### Trecho selecionado
= = =
Rigueiro não revela detalhes: conta histórias com paixão indisfarçável. E quando fala da arquitetura do templo, seus olhos brilham. "É uma espécie de matrioska", diz ele. "Uma forma dentro de outra, e outra, e outra." Há um octógono, um quadrado, um círculo e uma cruz. Todos dispostos com uma lógica geométrica que remete mais ao céu do que à terra.
A igreja foi projetada em estilo neobizantino , uma raridade em Buenos Aires. Aliás, é a única do gênero em toda a cidade. A fachada de tijolos lembra os edifícios de Constantinopla. O baldaquino acima do altar — em vez do típico retábulo barroco — lembra as primeiras basílicas do cristianismo primitivo.
Os mosaicos que cobrem tetos e paredes são feitos de milhares de tesselas — pequenas peças de vidro veneziano — colocadas à mão por artesãos no norte da Itália . Algumas contêm folhas de ouro, como nas igrejas de Ravena ou Istambul. À primeira vista, parecem manchas; à distância, revelam anjos, santos e cenas bíblicas. Um truque visual que também serve de lição: é preciso recuar para ver o todo .
Santa Rosa é arquitetura, mas também um bairro. Em 2001, durante a crise, o pároco vendeu um lustre antigo do batistério para comprar comida e distribuí-la aos vizinhos. Hoje, do outro lado da rua, funciona a escola Campito, que oferece refeitório, aulas de culinária para mulheres e ações comunitárias. A Cáritas continua a prestar apoio, e a igreja, como no início, permanece aberta todos os dias , a qualquer hora.
= = =
### Material fornecido

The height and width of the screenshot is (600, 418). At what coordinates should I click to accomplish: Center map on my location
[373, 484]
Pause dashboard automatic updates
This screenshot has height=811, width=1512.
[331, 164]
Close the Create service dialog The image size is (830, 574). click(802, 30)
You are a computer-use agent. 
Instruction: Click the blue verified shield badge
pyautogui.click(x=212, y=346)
= = =
Pode reescrever o trecho sobre a igreja de Santa Rosa começando em "Os mosaicos que" e seguindo até "ver o todo .", substituindo "anjos" por "querubins"?

Os mosaicos que cobrem tetos e paredes são feitos de milhares de tesselas — pequenas peças de vidro veneziano — colocadas à mão por artesãos no norte da Itália . Algumas contêm folhas de ouro, como nas igrejas de Ravena ou Istambul. À primeira vista, parecem manchas; à distância, revelam querubins, santos e cenas bíblicas. Um truque visual que também serve de lição: é preciso recuar para ver o todo .